▸ **What is expected**
Copy the records word for word, starting at the line that contains "Select the JIS" and ending after the line that contains "Looking at the screenshot, I should pyautogui.click(x=91, y=85).".
======== Record extracts
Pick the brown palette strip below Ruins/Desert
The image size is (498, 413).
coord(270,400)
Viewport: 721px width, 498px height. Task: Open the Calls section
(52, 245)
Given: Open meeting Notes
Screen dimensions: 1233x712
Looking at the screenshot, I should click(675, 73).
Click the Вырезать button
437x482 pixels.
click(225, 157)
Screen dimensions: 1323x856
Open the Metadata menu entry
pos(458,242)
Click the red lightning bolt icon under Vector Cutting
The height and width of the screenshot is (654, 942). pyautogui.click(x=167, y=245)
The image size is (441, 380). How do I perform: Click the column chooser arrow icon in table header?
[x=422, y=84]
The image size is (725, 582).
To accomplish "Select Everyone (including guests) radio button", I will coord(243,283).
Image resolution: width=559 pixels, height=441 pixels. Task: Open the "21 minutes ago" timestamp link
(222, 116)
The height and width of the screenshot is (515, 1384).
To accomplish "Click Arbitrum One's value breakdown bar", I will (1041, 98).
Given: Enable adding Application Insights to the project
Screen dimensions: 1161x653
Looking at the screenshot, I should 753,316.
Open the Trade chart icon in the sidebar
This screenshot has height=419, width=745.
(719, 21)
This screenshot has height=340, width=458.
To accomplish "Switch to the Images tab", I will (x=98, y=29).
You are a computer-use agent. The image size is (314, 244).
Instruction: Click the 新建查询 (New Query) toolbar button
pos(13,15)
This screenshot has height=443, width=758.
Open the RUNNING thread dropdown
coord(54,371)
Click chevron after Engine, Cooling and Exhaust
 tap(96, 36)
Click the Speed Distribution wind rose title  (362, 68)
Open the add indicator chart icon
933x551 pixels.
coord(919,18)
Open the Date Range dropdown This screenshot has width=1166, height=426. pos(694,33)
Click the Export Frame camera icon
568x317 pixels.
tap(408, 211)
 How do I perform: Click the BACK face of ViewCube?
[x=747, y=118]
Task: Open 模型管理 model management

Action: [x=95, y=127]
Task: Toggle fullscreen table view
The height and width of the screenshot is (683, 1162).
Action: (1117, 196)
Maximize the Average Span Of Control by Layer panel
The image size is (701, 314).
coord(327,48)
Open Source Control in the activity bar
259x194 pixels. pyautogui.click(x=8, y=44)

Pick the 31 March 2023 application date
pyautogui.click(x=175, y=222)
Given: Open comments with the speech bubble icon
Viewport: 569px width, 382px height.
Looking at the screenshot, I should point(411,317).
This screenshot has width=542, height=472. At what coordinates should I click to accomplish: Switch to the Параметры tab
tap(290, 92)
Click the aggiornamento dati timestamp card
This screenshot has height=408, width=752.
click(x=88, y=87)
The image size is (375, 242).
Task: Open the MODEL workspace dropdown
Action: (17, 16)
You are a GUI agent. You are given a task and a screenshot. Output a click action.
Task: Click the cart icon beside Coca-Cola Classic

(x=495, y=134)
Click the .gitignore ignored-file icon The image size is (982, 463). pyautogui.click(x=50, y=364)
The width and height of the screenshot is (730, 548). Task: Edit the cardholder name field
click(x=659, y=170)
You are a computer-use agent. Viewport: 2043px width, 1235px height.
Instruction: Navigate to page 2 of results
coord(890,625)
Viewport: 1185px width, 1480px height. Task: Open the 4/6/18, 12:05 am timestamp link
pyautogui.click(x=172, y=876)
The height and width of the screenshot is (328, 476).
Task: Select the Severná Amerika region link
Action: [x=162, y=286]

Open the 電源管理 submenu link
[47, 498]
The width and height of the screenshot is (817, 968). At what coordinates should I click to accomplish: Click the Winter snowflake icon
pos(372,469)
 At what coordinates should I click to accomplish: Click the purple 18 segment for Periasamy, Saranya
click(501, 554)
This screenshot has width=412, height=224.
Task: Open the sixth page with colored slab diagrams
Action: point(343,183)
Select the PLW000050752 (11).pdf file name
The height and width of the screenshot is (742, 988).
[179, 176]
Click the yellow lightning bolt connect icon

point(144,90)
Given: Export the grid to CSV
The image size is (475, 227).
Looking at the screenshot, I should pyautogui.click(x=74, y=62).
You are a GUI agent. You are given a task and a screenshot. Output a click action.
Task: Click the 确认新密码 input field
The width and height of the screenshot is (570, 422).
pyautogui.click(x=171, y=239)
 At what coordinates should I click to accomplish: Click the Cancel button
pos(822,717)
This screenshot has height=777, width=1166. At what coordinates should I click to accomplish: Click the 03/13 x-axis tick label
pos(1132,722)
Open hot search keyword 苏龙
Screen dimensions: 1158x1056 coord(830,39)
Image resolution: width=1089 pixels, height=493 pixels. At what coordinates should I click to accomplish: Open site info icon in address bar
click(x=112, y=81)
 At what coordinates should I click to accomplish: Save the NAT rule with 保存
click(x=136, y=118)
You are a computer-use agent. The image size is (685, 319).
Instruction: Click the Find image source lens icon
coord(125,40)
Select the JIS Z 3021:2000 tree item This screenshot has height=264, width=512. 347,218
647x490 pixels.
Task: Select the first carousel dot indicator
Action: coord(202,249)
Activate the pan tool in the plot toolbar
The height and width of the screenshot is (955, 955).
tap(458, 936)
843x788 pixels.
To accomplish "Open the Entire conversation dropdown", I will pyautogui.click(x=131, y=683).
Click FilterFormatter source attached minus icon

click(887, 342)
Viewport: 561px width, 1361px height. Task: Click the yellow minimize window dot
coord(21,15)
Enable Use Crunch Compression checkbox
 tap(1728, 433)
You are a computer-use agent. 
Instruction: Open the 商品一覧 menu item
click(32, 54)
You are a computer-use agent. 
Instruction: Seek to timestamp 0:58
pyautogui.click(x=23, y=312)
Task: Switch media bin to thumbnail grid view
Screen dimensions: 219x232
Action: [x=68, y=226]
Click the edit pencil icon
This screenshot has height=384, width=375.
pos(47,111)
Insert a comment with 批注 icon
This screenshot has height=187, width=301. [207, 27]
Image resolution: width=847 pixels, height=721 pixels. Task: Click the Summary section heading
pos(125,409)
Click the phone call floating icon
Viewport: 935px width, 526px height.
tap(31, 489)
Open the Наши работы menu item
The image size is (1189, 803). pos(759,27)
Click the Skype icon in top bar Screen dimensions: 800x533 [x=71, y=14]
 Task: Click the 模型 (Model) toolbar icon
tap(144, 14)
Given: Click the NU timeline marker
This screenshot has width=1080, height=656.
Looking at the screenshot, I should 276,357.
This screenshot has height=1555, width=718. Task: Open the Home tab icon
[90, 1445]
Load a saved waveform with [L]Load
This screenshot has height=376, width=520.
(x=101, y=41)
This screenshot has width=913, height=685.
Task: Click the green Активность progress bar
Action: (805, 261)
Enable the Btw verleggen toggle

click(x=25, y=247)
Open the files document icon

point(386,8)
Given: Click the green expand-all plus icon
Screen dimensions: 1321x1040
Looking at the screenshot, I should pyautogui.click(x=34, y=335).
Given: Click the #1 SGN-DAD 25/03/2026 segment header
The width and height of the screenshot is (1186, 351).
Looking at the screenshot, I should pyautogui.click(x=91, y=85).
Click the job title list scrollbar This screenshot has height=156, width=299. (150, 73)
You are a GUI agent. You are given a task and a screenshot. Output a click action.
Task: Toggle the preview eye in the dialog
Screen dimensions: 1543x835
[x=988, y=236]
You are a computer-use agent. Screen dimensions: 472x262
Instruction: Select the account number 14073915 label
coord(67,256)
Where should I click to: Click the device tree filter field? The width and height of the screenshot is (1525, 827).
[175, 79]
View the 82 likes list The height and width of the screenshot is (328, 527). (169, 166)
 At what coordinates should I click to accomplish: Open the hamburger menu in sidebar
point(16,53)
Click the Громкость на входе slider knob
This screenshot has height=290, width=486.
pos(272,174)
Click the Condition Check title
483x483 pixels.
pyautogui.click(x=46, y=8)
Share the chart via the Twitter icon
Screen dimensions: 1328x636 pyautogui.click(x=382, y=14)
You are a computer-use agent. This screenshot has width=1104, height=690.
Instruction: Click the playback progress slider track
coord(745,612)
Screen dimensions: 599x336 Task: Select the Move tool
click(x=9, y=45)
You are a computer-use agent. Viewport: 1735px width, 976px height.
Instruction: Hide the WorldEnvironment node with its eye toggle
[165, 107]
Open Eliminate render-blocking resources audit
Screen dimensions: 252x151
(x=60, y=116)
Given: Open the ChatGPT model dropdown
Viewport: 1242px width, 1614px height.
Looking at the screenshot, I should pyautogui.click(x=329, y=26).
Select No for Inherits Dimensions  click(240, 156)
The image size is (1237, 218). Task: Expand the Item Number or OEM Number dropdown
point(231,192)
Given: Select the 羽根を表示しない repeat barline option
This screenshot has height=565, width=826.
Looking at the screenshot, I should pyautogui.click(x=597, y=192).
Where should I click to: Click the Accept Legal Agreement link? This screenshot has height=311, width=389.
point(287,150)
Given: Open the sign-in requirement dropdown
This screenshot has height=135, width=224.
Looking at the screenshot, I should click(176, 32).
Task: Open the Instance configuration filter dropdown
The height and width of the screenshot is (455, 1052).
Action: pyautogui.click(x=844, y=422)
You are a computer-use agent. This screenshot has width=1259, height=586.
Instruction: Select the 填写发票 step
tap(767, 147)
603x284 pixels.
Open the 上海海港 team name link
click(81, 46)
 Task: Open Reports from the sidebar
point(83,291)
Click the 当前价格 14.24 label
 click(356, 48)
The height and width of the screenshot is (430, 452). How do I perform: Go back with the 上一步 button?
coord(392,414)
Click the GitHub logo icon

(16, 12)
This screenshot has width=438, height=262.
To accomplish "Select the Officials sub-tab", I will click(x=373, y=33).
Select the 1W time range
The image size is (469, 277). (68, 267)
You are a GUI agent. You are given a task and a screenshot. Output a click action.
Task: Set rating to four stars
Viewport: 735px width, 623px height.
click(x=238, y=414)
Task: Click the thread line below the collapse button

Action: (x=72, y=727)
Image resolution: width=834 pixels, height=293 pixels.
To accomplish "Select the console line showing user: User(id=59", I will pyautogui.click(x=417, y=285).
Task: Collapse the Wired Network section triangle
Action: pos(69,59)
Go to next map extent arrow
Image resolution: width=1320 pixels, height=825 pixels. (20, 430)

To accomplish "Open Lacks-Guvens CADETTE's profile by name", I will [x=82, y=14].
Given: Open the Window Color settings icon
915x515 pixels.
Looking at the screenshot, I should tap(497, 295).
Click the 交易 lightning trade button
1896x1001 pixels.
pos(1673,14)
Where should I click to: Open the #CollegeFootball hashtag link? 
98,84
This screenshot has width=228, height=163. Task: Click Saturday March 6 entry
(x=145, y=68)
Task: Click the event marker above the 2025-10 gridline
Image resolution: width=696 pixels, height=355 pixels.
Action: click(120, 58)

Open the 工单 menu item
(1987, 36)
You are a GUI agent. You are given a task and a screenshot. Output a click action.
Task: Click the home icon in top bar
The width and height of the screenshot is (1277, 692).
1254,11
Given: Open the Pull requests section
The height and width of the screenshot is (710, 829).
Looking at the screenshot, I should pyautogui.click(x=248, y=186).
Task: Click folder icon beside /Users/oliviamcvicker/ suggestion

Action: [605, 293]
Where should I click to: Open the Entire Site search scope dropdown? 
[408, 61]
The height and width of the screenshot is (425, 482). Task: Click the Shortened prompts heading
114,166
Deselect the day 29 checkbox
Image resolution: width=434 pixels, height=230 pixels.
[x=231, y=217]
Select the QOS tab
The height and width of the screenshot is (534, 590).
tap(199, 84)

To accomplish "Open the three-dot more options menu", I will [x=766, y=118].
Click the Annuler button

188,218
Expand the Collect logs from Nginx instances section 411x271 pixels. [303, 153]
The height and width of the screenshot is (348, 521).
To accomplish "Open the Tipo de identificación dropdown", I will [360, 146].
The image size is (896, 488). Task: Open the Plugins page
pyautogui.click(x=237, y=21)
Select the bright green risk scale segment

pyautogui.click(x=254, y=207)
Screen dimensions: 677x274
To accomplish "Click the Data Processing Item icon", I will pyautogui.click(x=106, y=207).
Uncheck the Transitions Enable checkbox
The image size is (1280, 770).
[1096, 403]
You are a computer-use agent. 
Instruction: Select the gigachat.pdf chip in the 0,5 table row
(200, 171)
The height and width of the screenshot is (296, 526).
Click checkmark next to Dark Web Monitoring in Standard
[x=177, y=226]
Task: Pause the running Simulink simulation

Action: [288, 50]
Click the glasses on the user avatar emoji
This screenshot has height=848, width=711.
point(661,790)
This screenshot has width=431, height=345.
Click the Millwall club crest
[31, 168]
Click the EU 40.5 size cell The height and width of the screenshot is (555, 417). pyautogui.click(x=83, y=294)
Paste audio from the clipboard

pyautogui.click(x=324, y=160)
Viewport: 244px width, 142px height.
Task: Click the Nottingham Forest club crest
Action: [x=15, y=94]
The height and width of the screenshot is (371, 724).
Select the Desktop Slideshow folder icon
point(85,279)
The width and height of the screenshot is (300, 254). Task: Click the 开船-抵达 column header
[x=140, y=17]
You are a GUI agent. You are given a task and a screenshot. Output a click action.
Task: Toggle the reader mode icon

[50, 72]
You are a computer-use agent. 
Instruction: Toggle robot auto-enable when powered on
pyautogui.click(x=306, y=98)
================
▸ **Reply**
Select the JIS Z 3021:2000 tree item This screenshot has height=264, width=512. 347,218
647x490 pixels.
Task: Select the first carousel dot indicator
Action: coord(202,249)
Activate the pan tool in the plot toolbar
The height and width of the screenshot is (955, 955).
tap(458, 936)
843x788 pixels.
To accomplish "Open the Entire conversation dropdown", I will pyautogui.click(x=131, y=683).
Click FilterFormatter source attached minus icon

click(887, 342)
Viewport: 561px width, 1361px height. Task: Click the yellow minimize window dot
coord(21,15)
Enable Use Crunch Compression checkbox
 tap(1728, 433)
You are a computer-use agent. 
Instruction: Open the 商品一覧 menu item
click(32, 54)
You are a computer-use agent. 
Instruction: Seek to timestamp 0:58
pyautogui.click(x=23, y=312)
Task: Switch media bin to thumbnail grid view
Screen dimensions: 219x232
Action: [x=68, y=226]
Click the edit pencil icon
This screenshot has height=384, width=375.
pos(47,111)
Insert a comment with 批注 icon
This screenshot has height=187, width=301. [207, 27]
Image resolution: width=847 pixels, height=721 pixels. Task: Click the Summary section heading
pos(125,409)
Click the phone call floating icon
Viewport: 935px width, 526px height.
tap(31, 489)
Open the Наши работы menu item
The image size is (1189, 803). pos(759,27)
Click the Skype icon in top bar Screen dimensions: 800x533 [x=71, y=14]
 Task: Click the 模型 (Model) toolbar icon
tap(144, 14)
Given: Click the NU timeline marker
This screenshot has width=1080, height=656.
Looking at the screenshot, I should 276,357.
This screenshot has height=1555, width=718. Task: Open the Home tab icon
[90, 1445]
Load a saved waveform with [L]Load
This screenshot has height=376, width=520.
(x=101, y=41)
This screenshot has width=913, height=685.
Task: Click the green Активность progress bar
Action: (805, 261)
Enable the Btw verleggen toggle

click(x=25, y=247)
Open the files document icon

point(386,8)
Given: Click the green expand-all plus icon
Screen dimensions: 1321x1040
Looking at the screenshot, I should pyautogui.click(x=34, y=335).
Given: Click the #1 SGN-DAD 25/03/2026 segment header
The width and height of the screenshot is (1186, 351).
Looking at the screenshot, I should pyautogui.click(x=91, y=85).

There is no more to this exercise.